> **What the task asks**: Drop the pictures and repeat exactly from the "The height and" line down to the last line of the entries below.

◇ ◇ ◇ ◇ ◇ ◇ ◇

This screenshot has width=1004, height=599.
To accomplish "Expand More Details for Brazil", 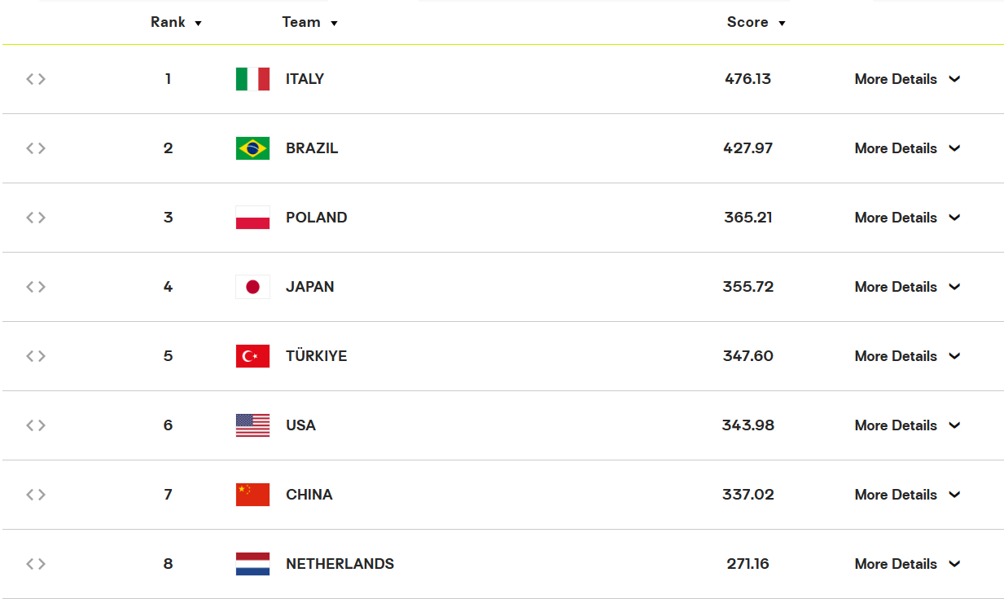I will coord(907,148).
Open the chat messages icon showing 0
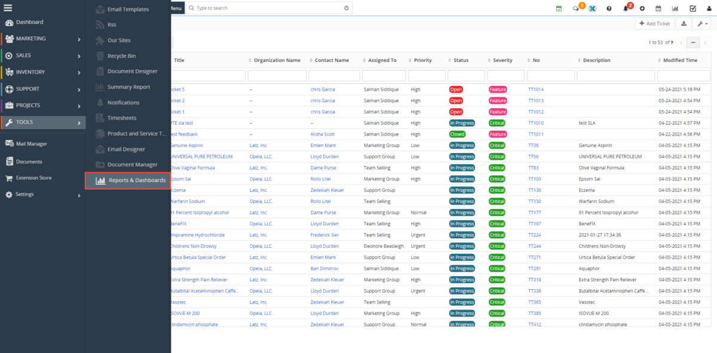717x353 pixels. pyautogui.click(x=575, y=8)

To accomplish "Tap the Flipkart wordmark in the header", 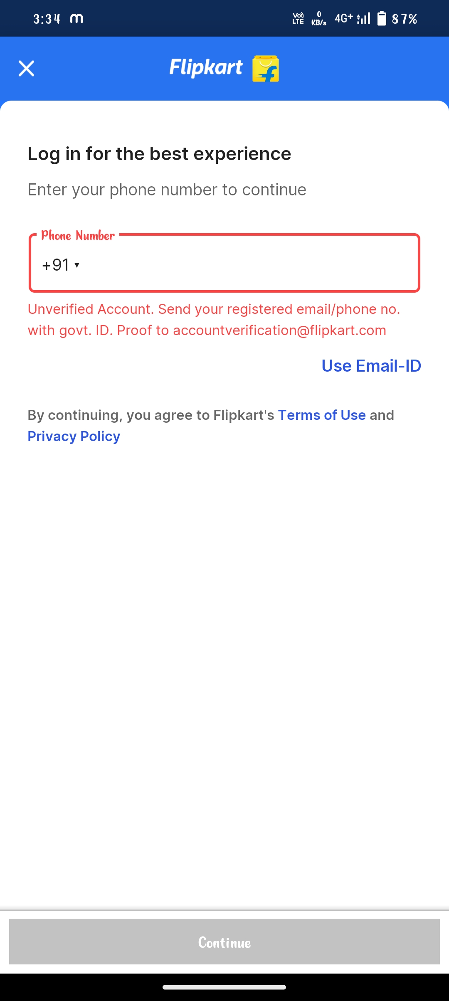I will (206, 68).
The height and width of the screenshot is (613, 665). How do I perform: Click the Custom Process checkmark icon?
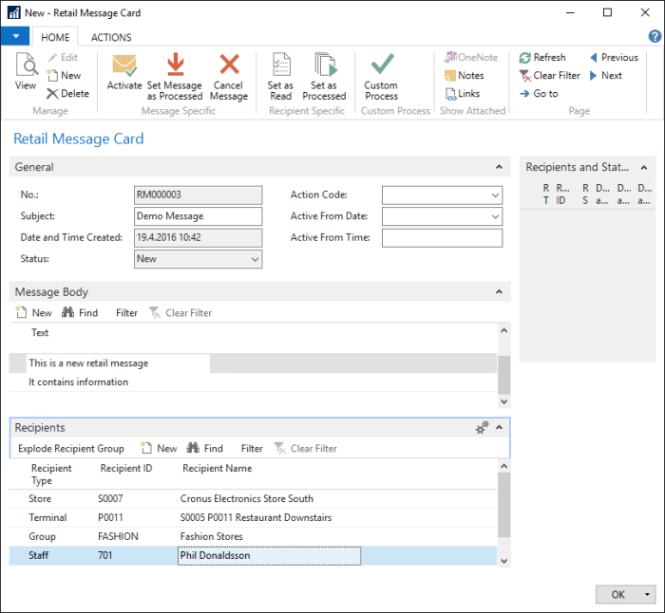click(382, 65)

◇ ◇ ◇ ◇ ◇ ◇ ◇

> **Task output**:
The height and width of the screenshot is (613, 665). How do I perform: Click the Custom Process checkmark icon?
click(382, 65)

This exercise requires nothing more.